[Saved entries]
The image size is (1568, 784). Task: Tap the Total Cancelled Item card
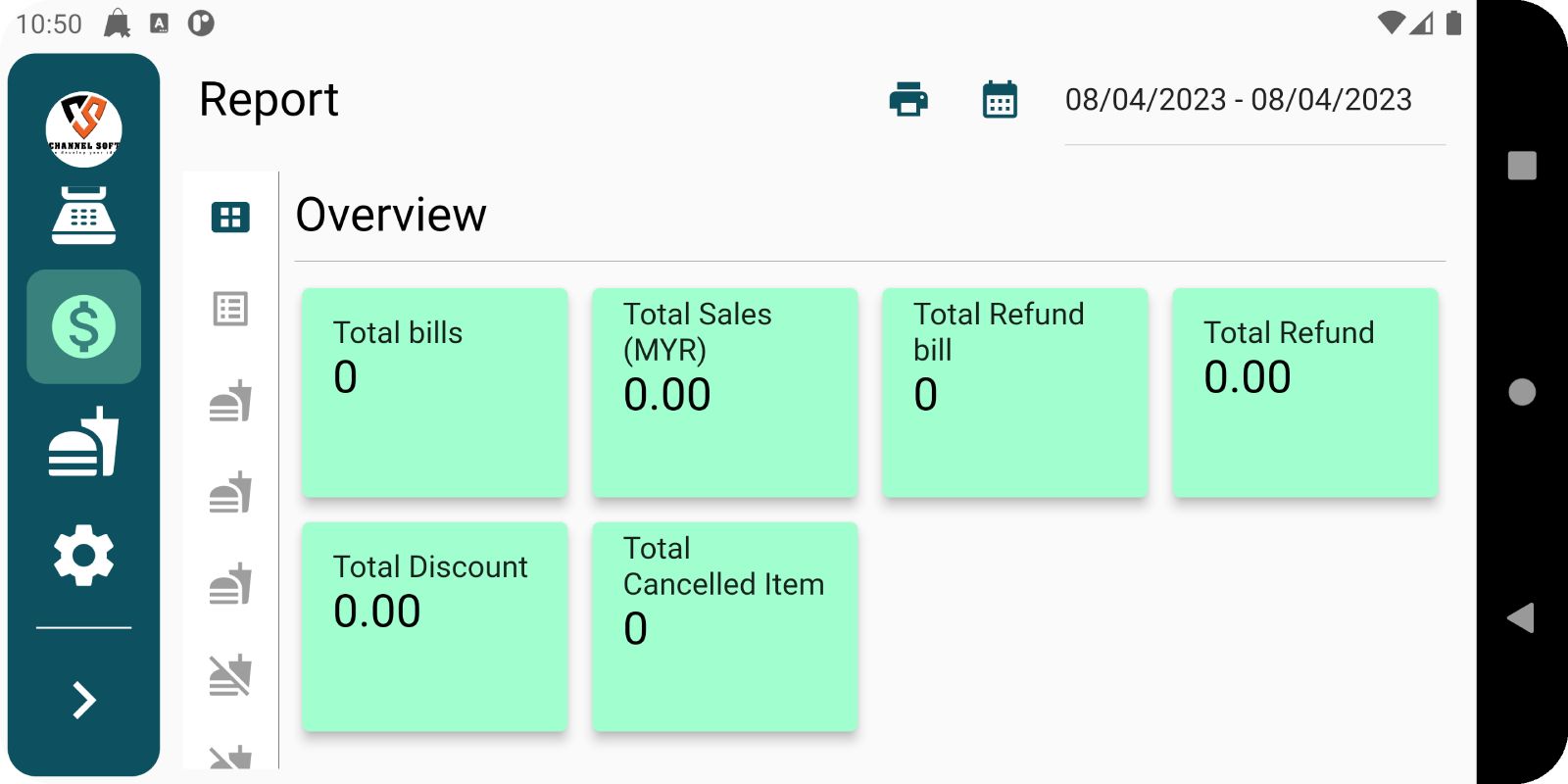[724, 626]
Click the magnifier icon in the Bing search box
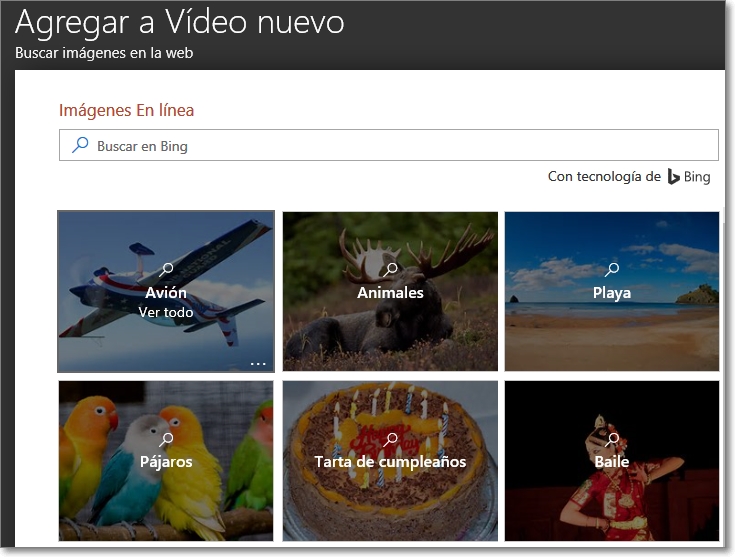This screenshot has height=557, width=735. click(80, 145)
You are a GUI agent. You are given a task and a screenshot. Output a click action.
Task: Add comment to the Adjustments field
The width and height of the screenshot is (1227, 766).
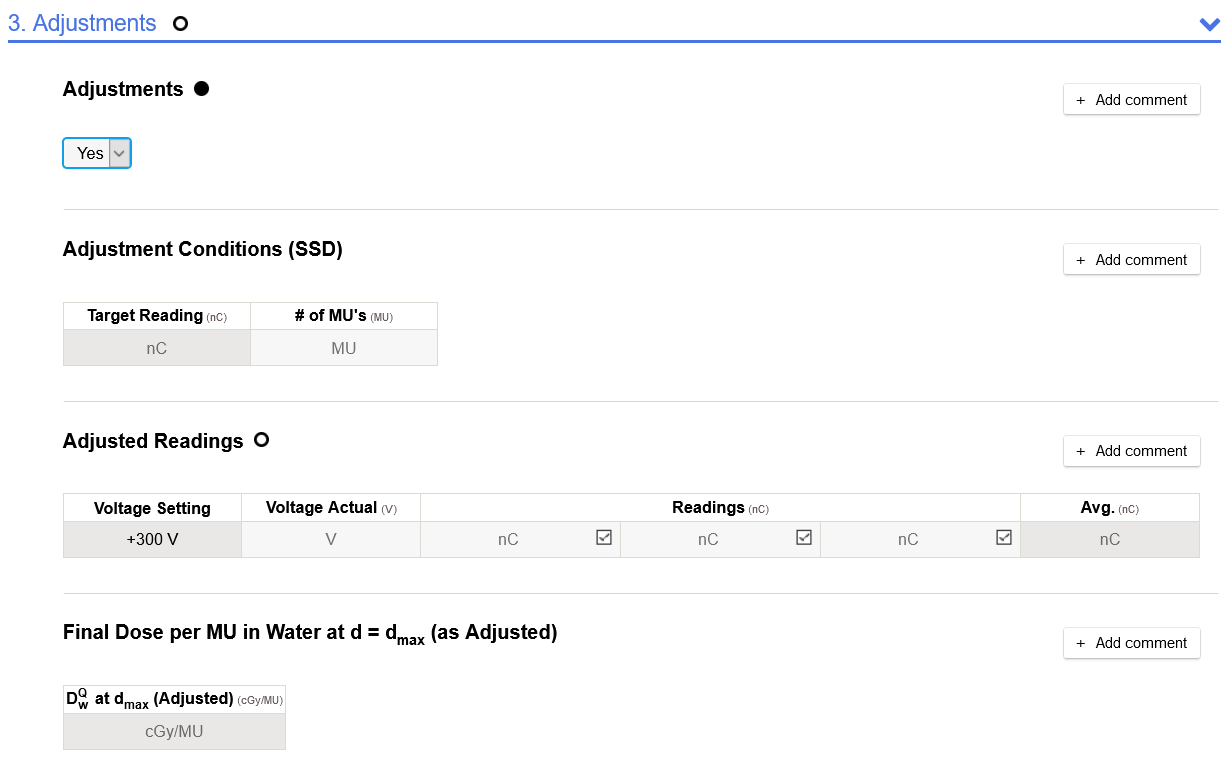1131,100
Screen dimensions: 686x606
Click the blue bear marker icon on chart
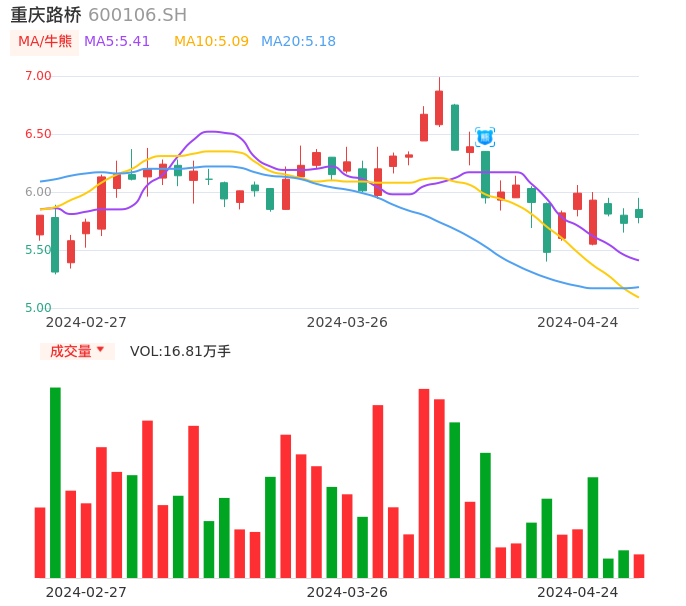click(485, 137)
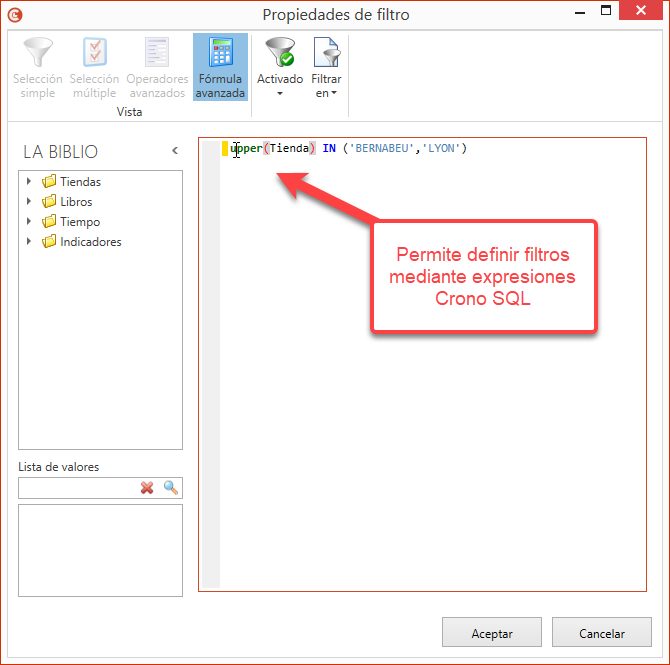Viewport: 670px width, 665px height.
Task: Expand the Indicadores tree node
Action: [x=30, y=242]
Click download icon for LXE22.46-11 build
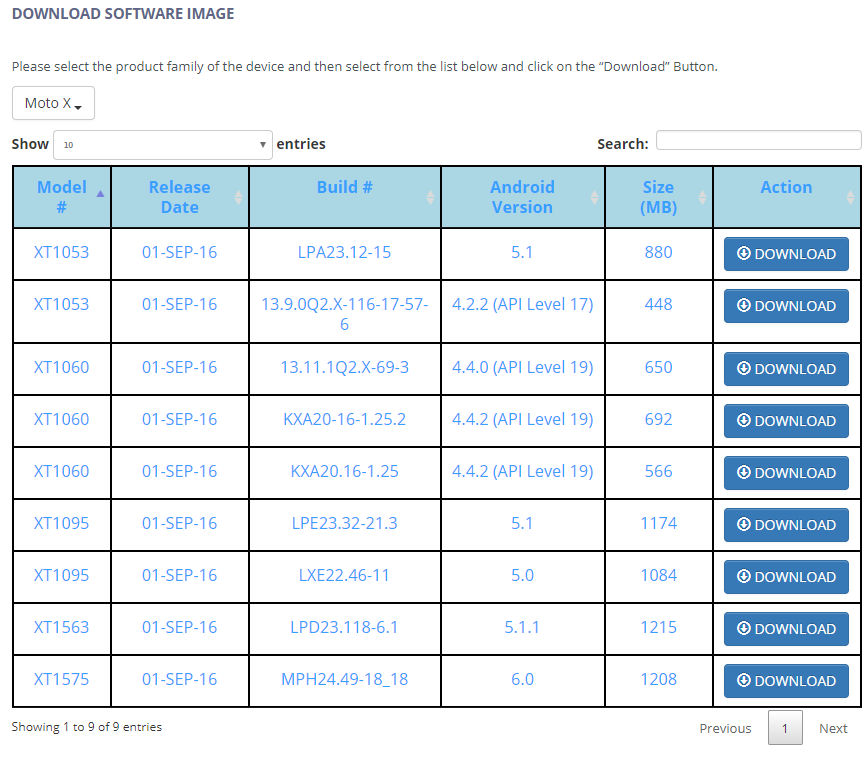 click(x=743, y=576)
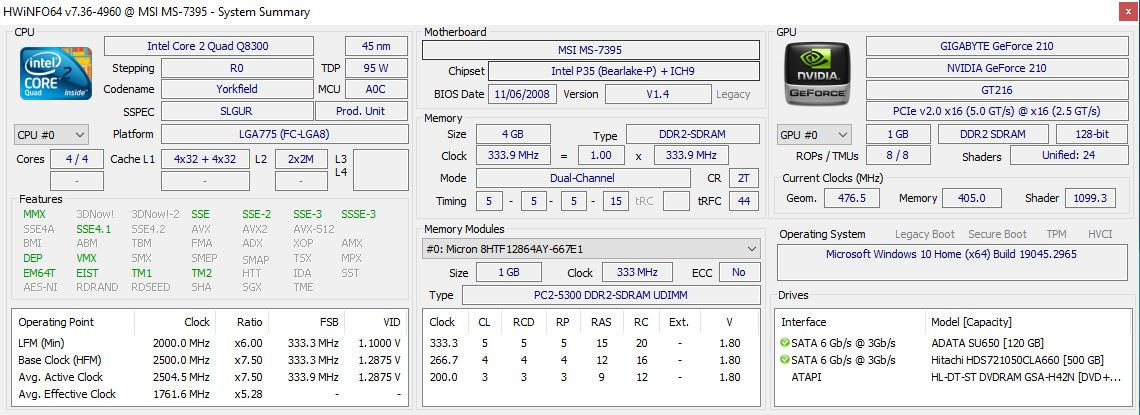Click the Legacy Boot indicator
The height and width of the screenshot is (415, 1140).
point(924,234)
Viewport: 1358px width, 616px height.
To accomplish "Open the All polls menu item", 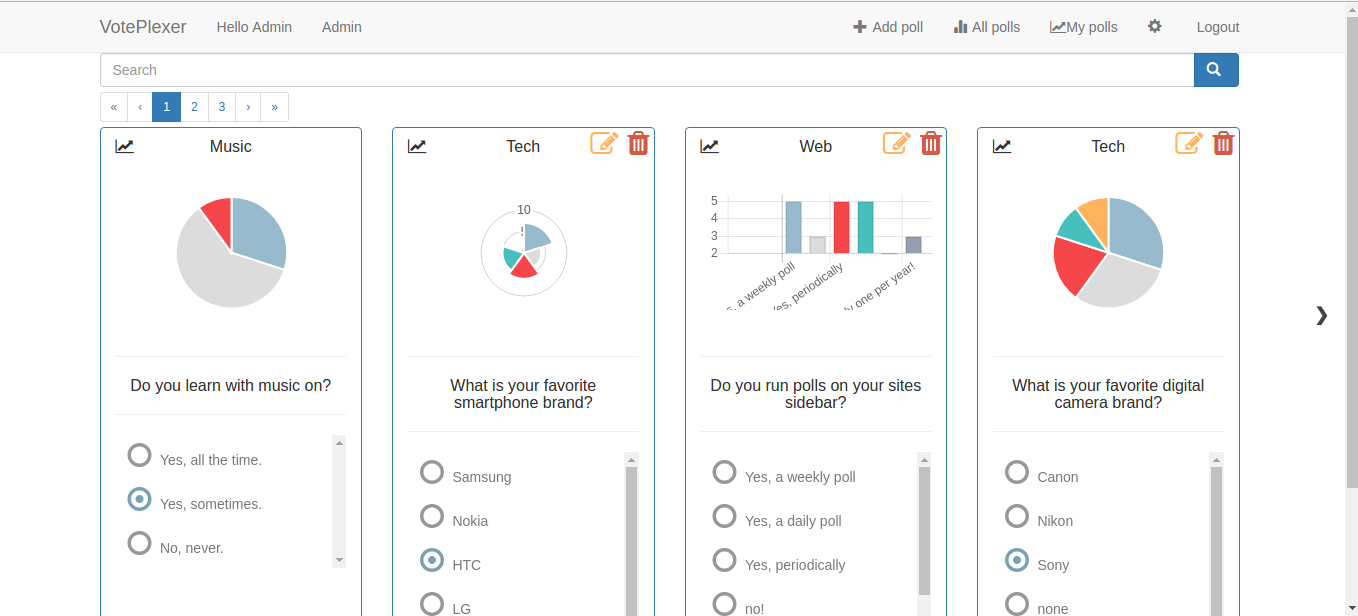I will click(987, 27).
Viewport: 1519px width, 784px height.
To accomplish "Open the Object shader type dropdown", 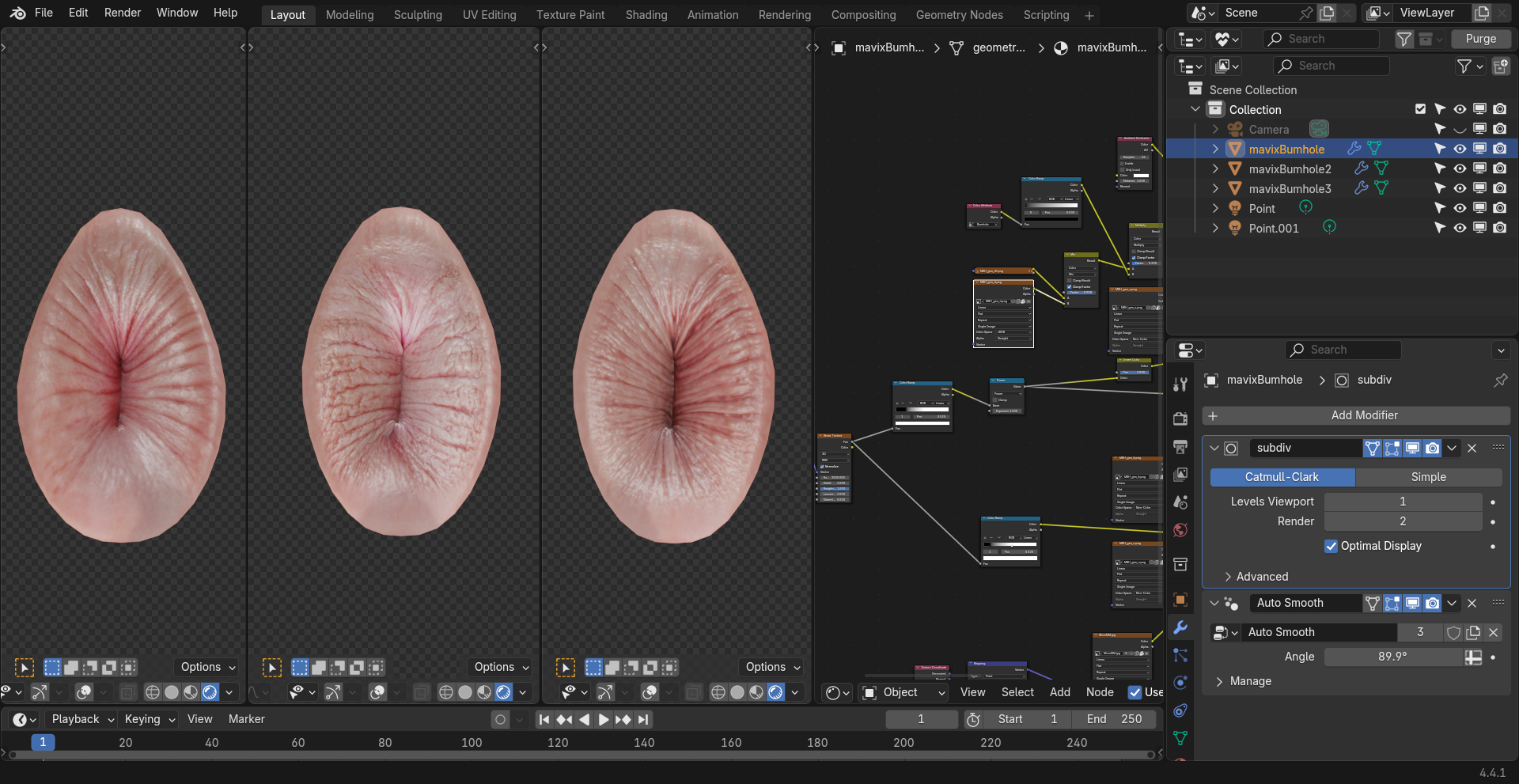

*Instructions for the task:*
Print the data exactly, from its first line to the line containing "Screen dimensions: 686x606", both included. Omit the pictures.

*Answer space:*
The image size is (1568, 784). Task: Tap the Total Cancelled Item card
[724, 626]
Click the magnifier icon in the Bing search box
This screenshot has height=557, width=735. click(80, 145)
You are a GUI agent. You are given a task and a screenshot. Output a click action.
Task: Add comment to the Adjustments field
The width and height of the screenshot is (1227, 766).
1131,100
Screen dimensions: 686x606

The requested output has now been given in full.